What this task involves: Format every line of the entries below as a JSON list of strings, one string per line, leaving out blank lines.

++++ Information provided ++++

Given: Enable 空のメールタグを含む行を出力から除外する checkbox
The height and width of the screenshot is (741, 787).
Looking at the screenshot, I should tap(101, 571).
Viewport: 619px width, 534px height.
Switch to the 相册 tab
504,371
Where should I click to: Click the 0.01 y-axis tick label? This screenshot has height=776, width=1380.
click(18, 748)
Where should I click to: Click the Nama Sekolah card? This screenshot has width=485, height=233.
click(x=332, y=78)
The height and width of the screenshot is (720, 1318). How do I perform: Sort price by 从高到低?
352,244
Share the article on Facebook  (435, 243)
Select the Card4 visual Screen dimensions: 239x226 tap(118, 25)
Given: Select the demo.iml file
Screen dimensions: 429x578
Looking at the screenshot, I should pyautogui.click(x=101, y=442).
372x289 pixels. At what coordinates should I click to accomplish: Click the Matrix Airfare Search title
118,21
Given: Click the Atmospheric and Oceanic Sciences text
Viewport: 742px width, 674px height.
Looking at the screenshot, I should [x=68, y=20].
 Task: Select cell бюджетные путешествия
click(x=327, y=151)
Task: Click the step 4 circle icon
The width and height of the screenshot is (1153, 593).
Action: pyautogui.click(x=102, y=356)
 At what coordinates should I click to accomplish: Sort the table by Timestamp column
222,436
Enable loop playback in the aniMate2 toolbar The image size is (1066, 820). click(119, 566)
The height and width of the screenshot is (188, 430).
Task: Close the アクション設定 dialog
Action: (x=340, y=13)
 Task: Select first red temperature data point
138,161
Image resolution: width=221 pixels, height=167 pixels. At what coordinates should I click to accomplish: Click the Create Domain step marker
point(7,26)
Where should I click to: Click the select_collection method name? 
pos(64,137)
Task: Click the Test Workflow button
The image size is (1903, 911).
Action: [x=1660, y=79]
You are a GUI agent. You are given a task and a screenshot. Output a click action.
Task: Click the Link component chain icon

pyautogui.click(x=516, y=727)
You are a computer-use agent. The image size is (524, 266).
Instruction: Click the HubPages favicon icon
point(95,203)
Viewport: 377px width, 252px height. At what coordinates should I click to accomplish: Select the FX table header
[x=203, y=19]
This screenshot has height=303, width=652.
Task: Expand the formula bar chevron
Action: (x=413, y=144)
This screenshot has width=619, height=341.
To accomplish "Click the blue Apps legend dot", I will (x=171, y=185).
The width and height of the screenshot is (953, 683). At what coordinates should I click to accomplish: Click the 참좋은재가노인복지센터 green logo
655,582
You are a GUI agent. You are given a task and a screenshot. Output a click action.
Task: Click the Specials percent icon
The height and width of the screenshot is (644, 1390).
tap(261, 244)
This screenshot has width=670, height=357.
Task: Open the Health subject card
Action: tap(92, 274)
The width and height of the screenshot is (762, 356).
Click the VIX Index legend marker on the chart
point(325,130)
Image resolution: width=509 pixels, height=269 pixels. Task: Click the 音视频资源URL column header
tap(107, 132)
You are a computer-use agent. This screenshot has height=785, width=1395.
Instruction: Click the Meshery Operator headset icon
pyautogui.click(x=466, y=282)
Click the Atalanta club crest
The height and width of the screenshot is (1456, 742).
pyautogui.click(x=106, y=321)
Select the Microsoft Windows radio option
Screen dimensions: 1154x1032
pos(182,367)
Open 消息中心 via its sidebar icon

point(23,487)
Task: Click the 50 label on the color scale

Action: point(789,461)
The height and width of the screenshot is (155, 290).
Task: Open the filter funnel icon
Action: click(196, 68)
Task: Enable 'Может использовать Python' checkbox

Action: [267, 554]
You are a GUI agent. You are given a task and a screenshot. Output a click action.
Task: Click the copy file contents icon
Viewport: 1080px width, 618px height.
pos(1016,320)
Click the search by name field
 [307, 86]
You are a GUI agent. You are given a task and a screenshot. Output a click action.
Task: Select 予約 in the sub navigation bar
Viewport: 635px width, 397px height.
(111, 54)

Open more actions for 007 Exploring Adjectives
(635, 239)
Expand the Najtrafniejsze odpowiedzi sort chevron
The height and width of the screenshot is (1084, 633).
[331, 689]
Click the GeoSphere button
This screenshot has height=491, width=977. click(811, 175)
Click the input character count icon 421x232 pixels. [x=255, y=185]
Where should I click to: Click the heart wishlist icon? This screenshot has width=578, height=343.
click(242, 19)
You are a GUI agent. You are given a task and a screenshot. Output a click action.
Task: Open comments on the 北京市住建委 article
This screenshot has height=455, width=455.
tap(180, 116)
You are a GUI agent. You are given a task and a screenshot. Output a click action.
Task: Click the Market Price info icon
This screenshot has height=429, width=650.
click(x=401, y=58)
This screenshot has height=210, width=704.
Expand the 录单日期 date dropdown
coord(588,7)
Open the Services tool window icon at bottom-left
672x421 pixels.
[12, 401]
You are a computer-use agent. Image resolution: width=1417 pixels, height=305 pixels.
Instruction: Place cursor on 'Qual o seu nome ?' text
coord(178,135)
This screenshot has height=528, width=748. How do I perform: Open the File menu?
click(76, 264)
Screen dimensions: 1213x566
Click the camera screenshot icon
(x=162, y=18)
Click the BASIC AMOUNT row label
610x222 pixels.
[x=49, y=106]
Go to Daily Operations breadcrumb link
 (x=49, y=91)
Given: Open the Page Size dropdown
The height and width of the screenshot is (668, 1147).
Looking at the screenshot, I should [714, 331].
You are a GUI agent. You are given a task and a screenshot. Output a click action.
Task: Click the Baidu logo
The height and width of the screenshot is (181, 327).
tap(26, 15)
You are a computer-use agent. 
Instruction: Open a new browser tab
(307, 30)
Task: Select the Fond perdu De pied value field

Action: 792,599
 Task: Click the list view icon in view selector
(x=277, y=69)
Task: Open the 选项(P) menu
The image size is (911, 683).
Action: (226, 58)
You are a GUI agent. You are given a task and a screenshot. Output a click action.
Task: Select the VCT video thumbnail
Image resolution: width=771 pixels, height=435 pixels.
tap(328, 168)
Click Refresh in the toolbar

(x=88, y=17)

++++

Correct response:
[
  "Given: Enable 空のメールタグを含む行を出力から除外する checkbox",
  "The height and width of the screenshot is (741, 787).",
  "Looking at the screenshot, I should tap(101, 571).",
  "Viewport: 619px width, 534px height.",
  "Switch to the 相册 tab",
  "504,371",
  "Where should I click to: Click the 0.01 y-axis tick label? This screenshot has height=776, width=1380.",
  "click(18, 748)",
  "Where should I click to: Click the Nama Sekolah card? This screenshot has width=485, height=233.",
  "click(x=332, y=78)",
  "The height and width of the screenshot is (720, 1318). How do I perform: Sort price by 从高到低?",
  "352,244",
  "Share the article on Facebook  (435, 243)",
  "Select the Card4 visual Screen dimensions: 239x226 tap(118, 25)",
  "Given: Select the demo.iml file",
  "Screen dimensions: 429x578",
  "Looking at the screenshot, I should pyautogui.click(x=101, y=442).",
  "372x289 pixels. At what coordinates should I click to accomplish: Click the Matrix Airfare Search title",
  "118,21",
  "Given: Click the Atmospheric and Oceanic Sciences text",
  "Viewport: 742px width, 674px height.",
  "Looking at the screenshot, I should [x=68, y=20].",
  " Task: Select cell бюджетные путешествия",
  "click(x=327, y=151)",
  "Task: Click the step 4 circle icon",
  "The width and height of the screenshot is (1153, 593).",
  "Action: pyautogui.click(x=102, y=356)",
  " At what coordinates should I click to accomplish: Sort the table by Timestamp column",
  "222,436",
  "Enable loop playback in the aniMate2 toolbar The image size is (1066, 820). click(119, 566)",
  "The height and width of the screenshot is (188, 430).",
  "Task: Close the アクション設定 dialog",
  "Action: (x=340, y=13)",
  " Task: Select first red temperature data point",
  "138,161",
  "Image resolution: width=221 pixels, height=167 pixels. At what coordinates should I click to accomplish: Click the Create Domain step marker",
  "point(7,26)",
  "Where should I click to: Click the select_collection method name? ",
  "pos(64,137)",
  "Task: Click the Test Workflow button",
  "The image size is (1903, 911).",
  "Action: [x=1660, y=79]",
  "You are a GUI agent. You are given a task and a screenshot. Output a click action.",
  "Task: Click the Link component chain icon",
  "pyautogui.click(x=516, y=727)",
  "You are a computer-use agent. The image size is (524, 266).",
  "Instruction: Click the HubPages favicon icon",
  "point(95,203)",
  "Viewport: 377px width, 252px height. At what coordinates should I click to accomplish: Select the FX table header",
  "[x=203, y=19]",
  "This screenshot has height=303, width=652.",
  "Task: Expand the formula bar chevron",
  "Action: (x=413, y=144)",
  "This screenshot has width=619, height=341.",
  "To accomplish \"Click the blue Apps legend dot\", I will (x=171, y=185).",
  "The width and height of the screenshot is (953, 683). At what coordinates should I click to accomplish: Click the 참좋은재가노인복지센터 green logo",
  "655,582",
  "You are a GUI agent. You are given a task and a screenshot. Output a click action.",
  "Task: Click the Specials percent icon",
  "The height and width of the screenshot is (644, 1390).",
  "tap(261, 244)",
  "This screenshot has width=670, height=357.",
  "Task: Open the Health subject card",
  "Action: tap(92, 274)",
  "The width and height of the screenshot is (762, 356).",
  "Click the VIX Index legend marker on the chart",
  "point(325,130)",
  "Image resolution: width=509 pixels, height=269 pixels. Task: Click the 音视频资源URL column header",
  "tap(107, 132)",
  "You are a computer-use agent. This screenshot has height=785, width=1395.",
  "Instruction: Click the Meshery Operator headset icon",
  "pyautogui.click(x=466, y=282)",
  "Click the Atalanta club crest",
  "The height and width of the screenshot is (1456, 742).",
  "pyautogui.click(x=106, y=321)",
  "Select the Microsoft Windows radio option",
  "Screen dimensions: 1154x1032",
  "pos(182,367)",
  "Open 消息中心 via its sidebar icon",
  "point(23,487)",
  "Task: Click the 50 label on the color scale",
  "Action: point(789,461)",
  "The height and width of the screenshot is (155, 290).",
  "Task: Open the filter funnel icon",
  "Action: click(196, 68)",
  "Task: Enable 'Может использовать Python' checkbox",
  "Action: [267, 554]",
  "You are a GUI agent. You are given a task and a screenshot. Output a click action.",
  "Task: Click the copy file contents icon",
  "Viewport: 1080px width, 618px height.",
  "pos(1016,320)",
  "Click the search by name field",
  " [307, 86]",
  "You are a GUI agent. You are given a task and a screenshot. Output a click action.",
  "Task: Select 予約 in the sub navigation bar",
  "Viewport: 635px width, 397px height.",
  "(111, 54)",
  "Open more actions for 007 Exploring Adjectives",
  "(635, 239)",
  "Expand the Najtrafniejsze odpowiedzi sort chevron",
  "The height and width of the screenshot is (1084, 633).",
  "[331, 689]",
  "Click the GeoSphere button",
  "This screenshot has height=491, width=977. click(811, 175)",
  "Click the input character count icon 421x232 pixels. [x=255, y=185]",
  "Where should I click to: Click the heart wishlist icon? This screenshot has width=578, height=343.",
  "click(242, 19)",
  "You are a GUI agent. You are given a task and a screenshot. Output a click action.",
  "Task: Open comments on the 北京市住建委 article",
  "This screenshot has height=455, width=455.",
  "tap(180, 116)",
  "You are a GUI agent. You are given a task and a screenshot. Output a click action.",
  "Task: Click the Market Price info icon",
  "This screenshot has height=429, width=650.",
  "click(x=401, y=58)",
  "This screenshot has height=210, width=704.",
  "Expand the 录单日期 date dropdown",
  "coord(588,7)",
  "Open the Services tool window icon at bottom-left",
  "672x421 pixels.",
  "[12, 401]",
  "You are a computer-use agent. Image resolution: width=1417 pixels, height=305 pixels.",
  "Instruction: Place cursor on 'Qual o seu nome ?' text",
  "coord(178,135)",
  "This screenshot has height=528, width=748. How do I perform: Open the File menu?",
  "click(76, 264)",
  "Screen dimensions: 1213x566",
  "Click the camera screenshot icon",
  "(x=162, y=18)",
  "Click the BASIC AMOUNT row label",
  "610x222 pixels.",
  "[x=49, y=106]",
  "Go to Daily Operations breadcrumb link",
  " (x=49, y=91)",
  "Given: Open the Page Size dropdown",
  "The height and width of the screenshot is (668, 1147).",
  "Looking at the screenshot, I should [714, 331].",
  "You are a GUI agent. You are given a task and a screenshot. Output a click action.",
  "Task: Click the Baidu logo",
  "The height and width of the screenshot is (181, 327).",
  "tap(26, 15)",
  "You are a computer-use agent. ",
  "Instruction: Open a new browser tab",
  "(307, 30)",
  "Task: Select the Fond perdu De pied value field",
  "Action: 792,599",
  " Task: Click the list view icon in view selector",
  "(x=277, y=69)",
  "Task: Open the 选项(P) menu",
  "The image size is (911, 683).",
  "Action: (226, 58)",
  "You are a GUI agent. You are given a task and a screenshot. Output a click action.",
  "Task: Select the VCT video thumbnail",
  "Image resolution: width=771 pixels, height=435 pixels.",
  "tap(328, 168)",
  "Click Refresh in the toolbar",
  "(x=88, y=17)"
]